All'udienza, rigorosamente a porte chiuse, sono stati ammessi soltanto i 22 indagati e i familiari delle vittime e dei feriti, ovviamente accompagnati dai relativi legali.

Si tratterà di un'udienza piuttosto veloce, almeno in teoria, che servirà per permettere al giudice per le indagini preliminari, Angela Nutini, di verificare la correttezza delle notifiche inviate alle persone coinvolte e per conferire ufficialmente l'incarico ai tre periti nominati lo scorso 13 settembre: Gianpaolo Rosati del Politecnico di Milano, Massimo Losa dell’università di Pisa e Bernhard Elsener dell’università di Zurigo.

I tre esperti dovranno effettuare le analisi sulle parti del viadotto rimaste in piedi, ma anche le parti crollate e quelle che dovranno essere abbattute, al fine di raccogliere tutti gli elementi che potranno essere utili alle indagini e al successivo processo.

Solo dopo la conclusione dei rilievi - sarà il gip a fissare la scadenza per la presentazione degli esiti fino ad un massimo di 90 giorni - si potrà dare il via alla demolizione di ciò che resta del viadotto Morandi.

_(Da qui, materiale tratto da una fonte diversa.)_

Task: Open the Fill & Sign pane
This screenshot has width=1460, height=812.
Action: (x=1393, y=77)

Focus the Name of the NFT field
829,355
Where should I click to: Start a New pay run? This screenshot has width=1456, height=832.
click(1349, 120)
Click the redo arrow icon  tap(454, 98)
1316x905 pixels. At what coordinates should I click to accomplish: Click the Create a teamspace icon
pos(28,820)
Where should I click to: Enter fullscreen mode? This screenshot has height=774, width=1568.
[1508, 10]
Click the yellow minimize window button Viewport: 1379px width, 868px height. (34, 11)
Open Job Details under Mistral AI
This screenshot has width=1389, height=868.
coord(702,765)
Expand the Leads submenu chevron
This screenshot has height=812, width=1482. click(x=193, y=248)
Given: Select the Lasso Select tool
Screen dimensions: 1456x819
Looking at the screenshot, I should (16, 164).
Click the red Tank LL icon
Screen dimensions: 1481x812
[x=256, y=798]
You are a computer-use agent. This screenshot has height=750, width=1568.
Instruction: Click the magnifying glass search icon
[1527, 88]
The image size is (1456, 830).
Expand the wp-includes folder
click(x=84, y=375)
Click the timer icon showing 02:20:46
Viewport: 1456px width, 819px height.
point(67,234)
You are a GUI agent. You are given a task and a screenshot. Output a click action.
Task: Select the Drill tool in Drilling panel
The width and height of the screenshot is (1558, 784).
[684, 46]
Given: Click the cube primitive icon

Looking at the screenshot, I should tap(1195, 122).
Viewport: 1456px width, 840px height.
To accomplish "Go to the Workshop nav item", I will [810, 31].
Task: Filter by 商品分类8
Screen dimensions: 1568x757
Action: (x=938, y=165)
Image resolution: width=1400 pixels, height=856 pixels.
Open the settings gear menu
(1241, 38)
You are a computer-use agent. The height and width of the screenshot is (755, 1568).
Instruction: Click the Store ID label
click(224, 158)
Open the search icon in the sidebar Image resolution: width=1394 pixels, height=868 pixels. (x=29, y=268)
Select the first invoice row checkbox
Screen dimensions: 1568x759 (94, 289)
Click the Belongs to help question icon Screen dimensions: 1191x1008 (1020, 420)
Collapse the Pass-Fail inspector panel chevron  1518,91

In questa prima fase non si cercheranno di individuare le cause del crollo. Per quello verrà fissato successivamente un nuovo incidente probatorio. Le famiglie delle vittime sono ben consapevoli che arrivare alla verità richiederà parecchio tempo. Lo ha confermato l'avvocato Andrea Martini, legale della famiglia Robbiano:

L’incidente probatorio non sarà semplice, sarà lungo perché quello di oggi è il primo. Poi ce ne sarà un altro che riguarderà la predisposizione del protocollo operativo per repertare le prove e procedere allo smantellamento del ponte.